Commanders and leaders
- Rudolph IV of Anhalt: Andrea Gritti

= Battle of the citadel of Vicenza =

The Battle of the citadel of Vicenza was fought between November 26 and 29, 1509 in Vicenza, Italy as an episode of the War of the League of Cambrai.

==The Battle==
In May 1509, after the crushing defeat suffered in the Battle of Agnadello, the Venetian army seemed destined to fall with the Republic of Venice. During the summer, the armies of the League of Cambrai (the Holy Roman Empire, Kingdom of France, Marquisate of Mantua, Papal States, and Duchy of Ferrara) invaded Veneto.

However, the Venetians resisted and in October, after the defeat in the Siege of Padua, the French Army's Marshal Jacques de la Palice left Veneto, retreating to Milan. The Holy Roman Emperor Maximilian I also left the battlefield, and retreated to Trento.

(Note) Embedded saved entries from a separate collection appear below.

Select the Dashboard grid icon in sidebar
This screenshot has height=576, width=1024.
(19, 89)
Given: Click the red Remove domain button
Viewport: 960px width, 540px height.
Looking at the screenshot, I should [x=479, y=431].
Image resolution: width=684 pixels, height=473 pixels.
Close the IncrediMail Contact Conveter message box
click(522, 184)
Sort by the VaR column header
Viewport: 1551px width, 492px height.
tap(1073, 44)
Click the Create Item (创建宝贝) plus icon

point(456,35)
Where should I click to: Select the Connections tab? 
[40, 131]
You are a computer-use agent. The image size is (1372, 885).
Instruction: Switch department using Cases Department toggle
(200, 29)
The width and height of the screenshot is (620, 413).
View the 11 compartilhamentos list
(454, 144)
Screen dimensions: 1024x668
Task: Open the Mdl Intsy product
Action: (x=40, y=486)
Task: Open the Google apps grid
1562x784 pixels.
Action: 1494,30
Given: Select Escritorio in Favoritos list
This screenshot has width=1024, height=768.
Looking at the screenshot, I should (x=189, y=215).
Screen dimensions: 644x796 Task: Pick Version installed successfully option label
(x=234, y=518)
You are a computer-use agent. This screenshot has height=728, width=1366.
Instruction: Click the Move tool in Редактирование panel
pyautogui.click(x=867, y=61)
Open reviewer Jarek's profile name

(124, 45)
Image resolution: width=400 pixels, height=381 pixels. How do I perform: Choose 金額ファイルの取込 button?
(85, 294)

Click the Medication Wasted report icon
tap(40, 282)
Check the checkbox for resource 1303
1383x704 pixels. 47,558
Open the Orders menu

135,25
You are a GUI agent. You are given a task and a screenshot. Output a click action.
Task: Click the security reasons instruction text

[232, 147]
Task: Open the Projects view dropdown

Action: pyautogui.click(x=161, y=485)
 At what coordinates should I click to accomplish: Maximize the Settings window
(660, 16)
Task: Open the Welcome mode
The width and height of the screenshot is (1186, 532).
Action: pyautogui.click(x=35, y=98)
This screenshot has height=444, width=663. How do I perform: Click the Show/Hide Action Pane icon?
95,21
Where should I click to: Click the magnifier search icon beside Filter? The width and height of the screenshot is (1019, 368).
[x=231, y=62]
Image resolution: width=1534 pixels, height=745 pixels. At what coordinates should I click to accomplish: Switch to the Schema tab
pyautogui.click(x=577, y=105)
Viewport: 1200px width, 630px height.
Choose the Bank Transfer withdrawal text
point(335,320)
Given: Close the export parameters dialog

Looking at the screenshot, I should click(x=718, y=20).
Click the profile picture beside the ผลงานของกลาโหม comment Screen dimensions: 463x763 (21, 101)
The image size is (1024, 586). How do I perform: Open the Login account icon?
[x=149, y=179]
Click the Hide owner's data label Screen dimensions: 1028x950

The Venetians were now able to take back a large part of Veneto during November and, on November 26, the inhabitants of Vicenza opened the doors of the city to Andrea Gritti and his Venetian Army. However, the imperial garrison of Vicenza remained in the city and, commanded by the Prince of Anhalt Rudolph IV, barricaded themselves in the fortified citadel. This started a three-day battle between the Venetian Army and the Army of the Holy Roman Empire, won by the Venetian Army, which took the control over the citadel.